Nary a ball was snapped the past week, but the NFL still kicked off its new season Wednesday with more big plays than it showcased on its grandest stage 5 1/2 weeks ago in Atlanta.
Nick Foles is going south. Former disgruntled teammates Antonio Brown and Le'Veon Bell are happily heading west and east, respectively. And the AFC North has been turned upside down with the decimation of Baltimore's top-ranked defense, Pittsburgh's losses on offense and a full-throttled approach in Cleveland that saw general manager John Dorsey shock the league by trading for Odell Beckham Jr.
Here's a quick look at the past week ...
Battered in Baltimore: Defensively, the Ravens lost their leader (Eric Weddle), their legend (Terrell Suggs), their sacks leader (Za'Darius Smith) and their leading tackler (C.J. Mosley). Signing an injury-prone, soon-to-be 30-year-old Earl Thomas doesn't offset the sting.
Factory of Sadness No More?: Dorsey sprinted to the early lead for executive of the year. Adding Sheldon Richardson and trading expendable guard Kevin Zeitler for pass rusher Olivier Vernon was just a warmup for acquiring the 26-year-old OBJ for this year's 17th and 95th overall picks and safety Jabrill Peppers. Despite popular opinion, that was a lot to pay because OBJ is a risky, albeit worthy, superstar acquisition. People point to his long-term, affordable contract. But, c'mon, we all know that a contract for a player of his stature and volatility ends when he says it ends (see: Brown, Antonio).
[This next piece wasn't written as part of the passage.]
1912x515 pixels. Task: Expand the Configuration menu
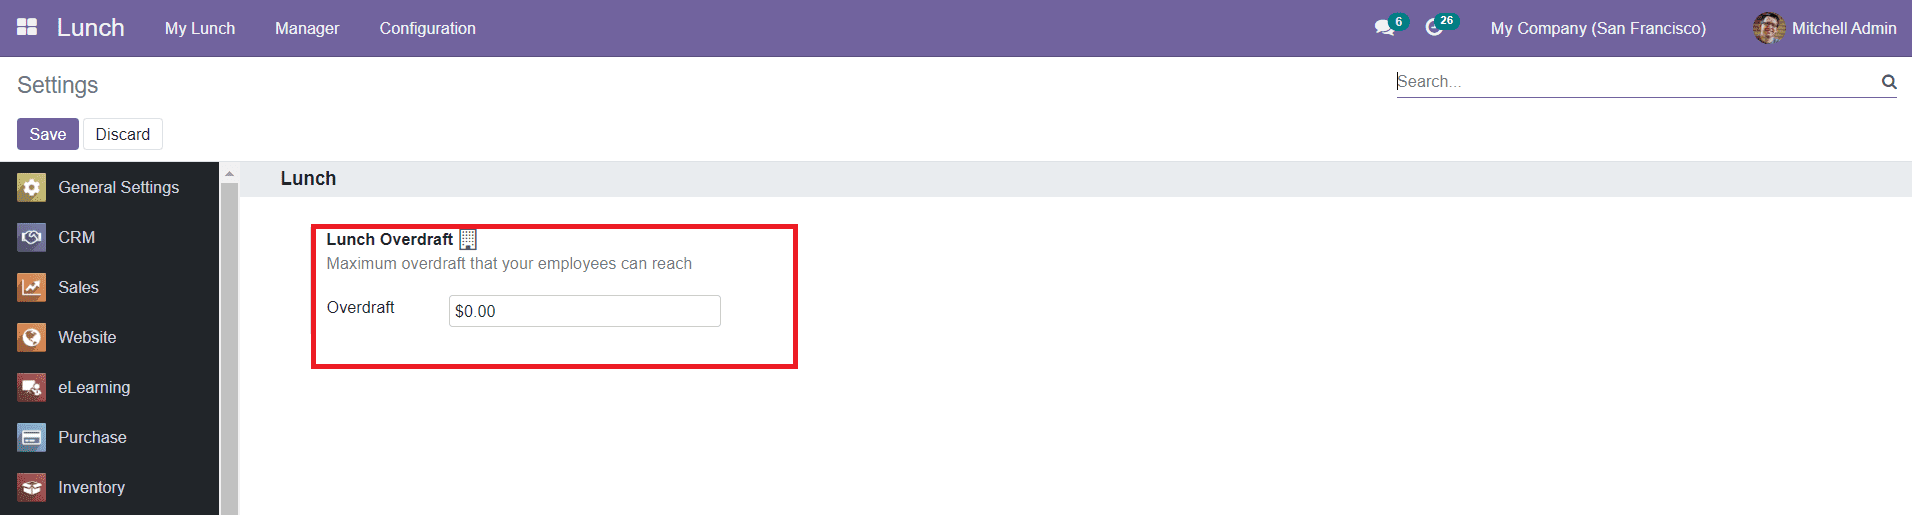coord(428,28)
Giant mess: Meanwhile, the Giants under general manager Dave Gettleman look disheveled. For months, he said he didn't extend OBJ to trade him. Then he did. After paying him $21.5 million. To play 12 games.
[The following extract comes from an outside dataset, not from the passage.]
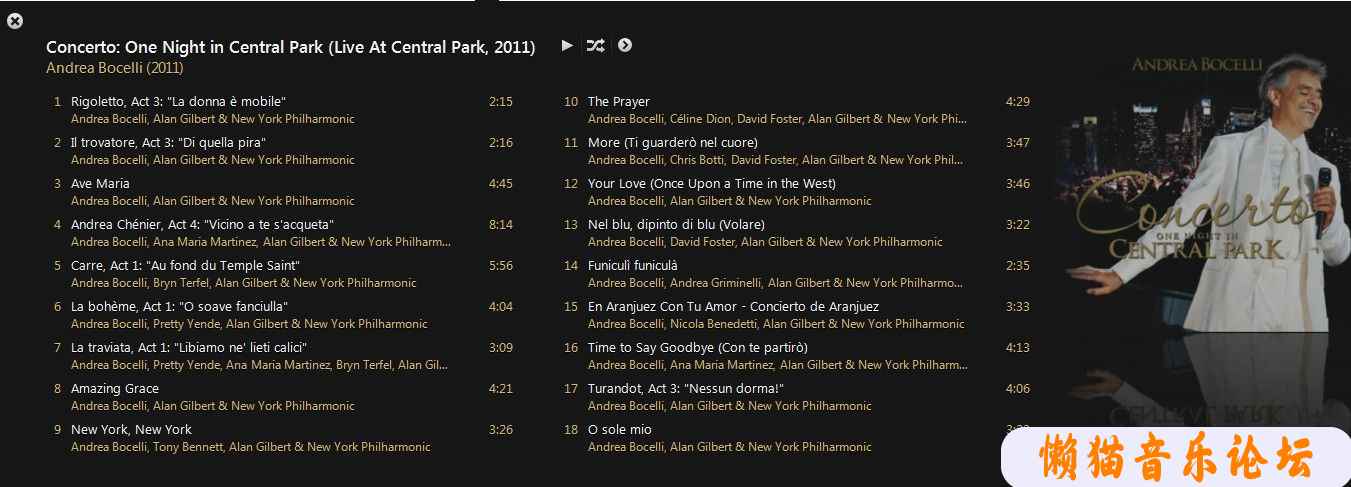Play the Concerto album
Viewport: 1351px width, 487px height.
[567, 45]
No pressure, Derek Carr: Brown got a raise to $30 million guaranteed to be Oakland's top receiver. Now all he needs is Carr to play like Ben Roethlisberger. Also heading to Oakland is Trent Brown, the former Patriots left tackle, who scored the richest contract for an offensive lineman in NFL history. Now all he needs is for Carr to play like Tom Brady. No pressure, Derek. No pressure.
Bell going backward: After refusing $14.54 million to play for Pittsburgh last year, Bell accepted $13.125 million a year to play for the Jets.
Welcome aboard, Packers: So strange to see the Packers awake this time of year. Apparently, GM Brian Gutekunst wants to play a little defense after adding safety Adrian Amos and linebackers Za'Darius Smith and Preston Smith.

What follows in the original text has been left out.